When the tempered, but not polished screws are delivered to NOMOS, the first step is to smooth them. They are sorted by hand into a polishing plate, where they are secured with lacquer and a magnet that has been fitted to the back of the plate. Then the discs are pre-grinded by hand in four stages each employing a finer grade of sandpaper. Then they are polished twice by machine: with grinding pressure, the polishing plate is pressed against a rotating tin disc coated with an abrasive. At the same time, the polishing plate is turned, because the direction of the polish must be diffuse in order to achieve a fine, brilliant effect. The polish is then closely examined and the screws are meticulously cleaned. The last remnants of grinding and polishing agents are removed using ultrasound and multiple cleansing and dissolution baths. The metal must be absolutely clean otherwise the bluing process will fail. Now the screws are piled onto a copper boiling-out pan and placed on a ceramic plate inside an oven pre-heated to 295º Celsius. From now on the temperature must remain constant – in order to achieve the NOMOS cornflower blue, the temperature cannot be allowed to fluctuate more than one degree. Depending on their size, the screws remain in the oven for three to five minutes before being removed and cooled on a stainless steel screen. They are then appraised using a high-power magnifying glass. The primary criteria are that the desired blue tone has been achieved and that the coloring is even. Once the examiner is satisfied with the results, the screws are brought to the assembly department for a final inspection, whereby a technician examines each one individually and decides if it is beautiful enough to be used in a NOMOS movement. He or she also groups them according to shared nuances, so that they conform to one another inside the movement. They also weed out any pieces with specks or smears. Despite all the experience with this process at NOMOS, such deformities are still a consistent occurrence.
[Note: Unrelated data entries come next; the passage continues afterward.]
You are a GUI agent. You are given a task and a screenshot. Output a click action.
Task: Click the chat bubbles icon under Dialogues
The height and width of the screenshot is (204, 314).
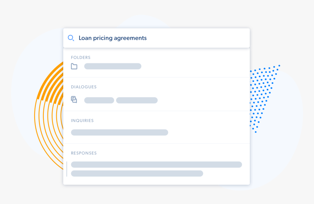[74, 99]
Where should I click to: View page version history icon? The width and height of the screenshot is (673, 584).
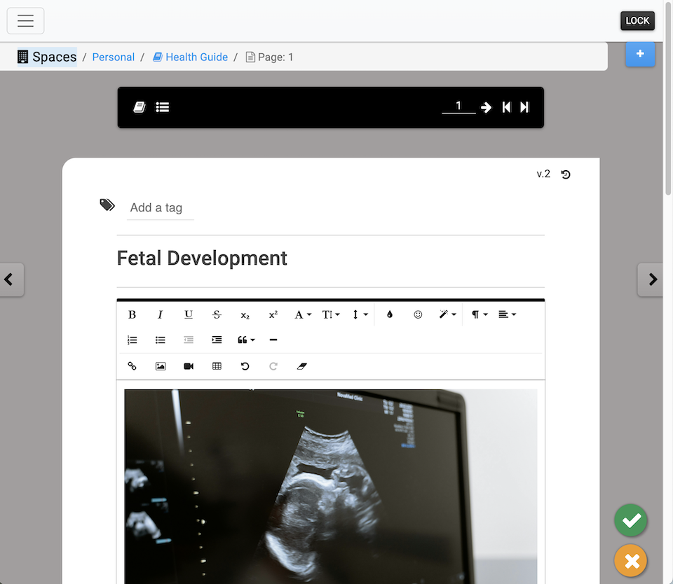566,174
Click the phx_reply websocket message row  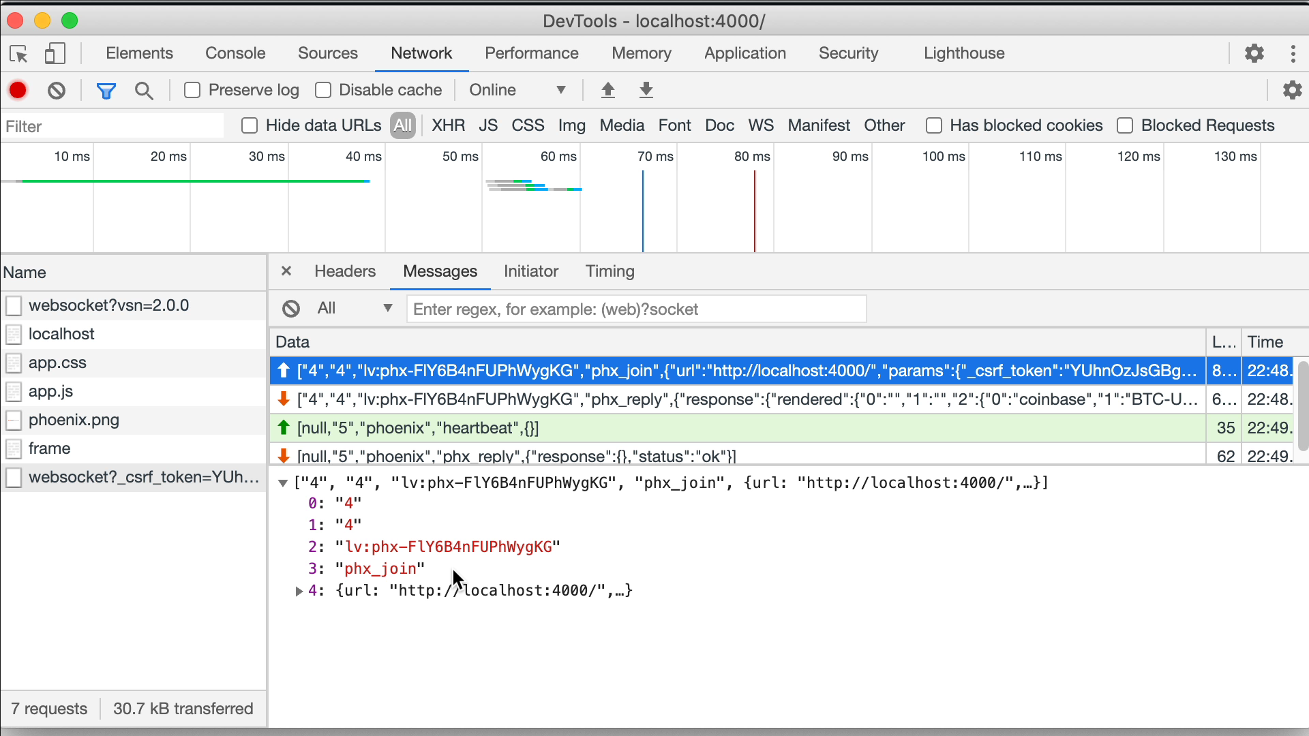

The people at NOMOS have determined that humidity also has an influence on the end result. They do not do any bluing on days when the humidity is above 40%. Today NOMOS is proud of their perfect cornflower blue, so proud that up until several years ago they used to blue all the screws used in the movements. It was Walter Lange who first explained the old local watchmaking tradition to his colleagues: only those screws used to fasten structural parts such as wheels or bridges are blued. Consequently, the screws used in functioning parts now only glimmer with a simple fine polish. So, NOMOS now also maintains the Glashütte tradition in this regard.